Sunday, September 09, 2007

Congress may support bill to avert VOA cuts

EurAsia.net reports that plans to eliminate the Voice of America’s Uzbek language service are likely to be shelved due to opposition in both houses of the US Congress. The House of Representatives and the Senate have recommended “sufficient funding to fully restore the reductions proposed in the fiscal year 2008″ and “continuing broadcasting which the administration proposed for language service reduction,” including Uzbek.
In June, the House Subcommittee on State, Foreign Operations and Related Programs recommended a budget allocation of $194 million to the Voice of America — $22.5 million more than the station’s 2007 budget and $15.7 million more than the 2008 request from the Board of Broadcasting Governors (BBG) who manages VOA and RFE/RL. In July, the Senate’s Subcommittee for State, Foreign Operations and Related Programs recommended a budget of $187 million for VOA, some $8.7 million more than the 2008 request from the BBG.

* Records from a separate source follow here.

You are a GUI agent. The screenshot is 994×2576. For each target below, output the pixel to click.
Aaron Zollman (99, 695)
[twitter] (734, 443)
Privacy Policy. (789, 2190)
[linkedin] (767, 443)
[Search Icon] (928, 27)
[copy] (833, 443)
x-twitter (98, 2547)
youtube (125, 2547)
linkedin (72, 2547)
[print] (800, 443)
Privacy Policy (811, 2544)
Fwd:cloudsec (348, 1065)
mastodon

A joint House-Senate conference will address the existing $7 million discrepancy in the two proposed budgets, and come up with a unified spending bill. According to a spokeswoman for the Senate Committee on Appropriations, “the conference committee should definitely happen before Christmas. We can’t say exactly when, but the sooner the better. Senator [Robert] Byrd, [a West Virginia Democrat and the committee’s chairman], is anxious to get the bill through.”